Time is malleable. Routine speeds up time. Take time to be in time.
I took the day off from work today with that above subject line named as the reason in my email reminder to my boss and my employee. They wished me a happy "Peony day" ...and now that I've had it, I think I should have many of these days. They are slow, sensory, fun, and silly.
We took the commuter rail downtown into Boston, bought pink beribboned boots for her at Puma, ate lunch and watched fountains and birds together, tried on the baby winter coat at Patagonia (so cute, but didn't buy; not quite warm enough), listened to hip hop at Bodega, had Starbucks chats over juice boxes, played and laughed out loud in a children's book store where we bought the book CAT, and this after she spent long time yelling what sounds a lot like "Hi Dog!" at the puppies in the pet store. (The book DOG is now on order for us.) On Newbury St., looking down at her sleeping in the carrier on my chest. Looking at art in a gallery---she gazed upwards at huge paintings of grapes. Later at Starbucks we tried grapes, but she spit them out dramatically. Also a no-go on kiwi, which she tried for the first time. Sometimes we think she just likes spitting things out, though.

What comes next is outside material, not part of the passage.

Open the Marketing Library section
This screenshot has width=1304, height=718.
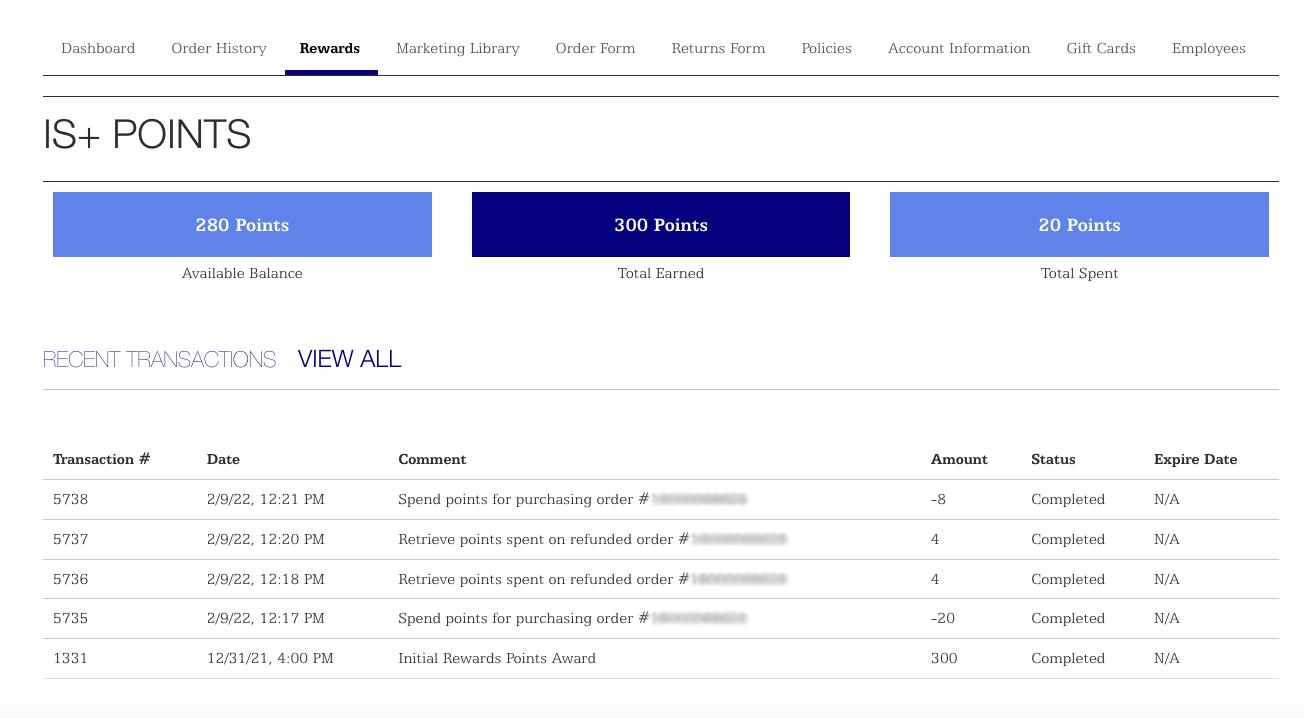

The best part is just how easy it is to be sensory again---we stood on a bridge over the highway and cars and trucks zoomed under us and she kicked and yelled and we could have done it for a long time. I spent a good part of my adolescence doing that (minus the kicking and yelling, but with the pleasure and wonder--where are they going? Who are they? Woah, here comes a truck!) but I haven't done it in years. Just being in the moment: she's hitting the window of the train with both hands as highway cars and graffiti tunnels zoom by. She's peering over the top of the seat at the rider behind us and smiling a huge grin until he is simply forced to smile back; her two bottom teeth are an irrestible invitation to smile. We're sitting on some grass in front of Boston Public Library, eating fresh mozzarella and basil while pigeons fly within inches of our faces. We're watching in a pet store as a pug and a dachshund wrestle and bite with joy, and their frenzy captivates her and makes her flinch when their bodies get near. But she kicks kicks kicks when a standard poodle, loose in the store, gets near, and we have to get low enough for gentle petting, which she has mastered.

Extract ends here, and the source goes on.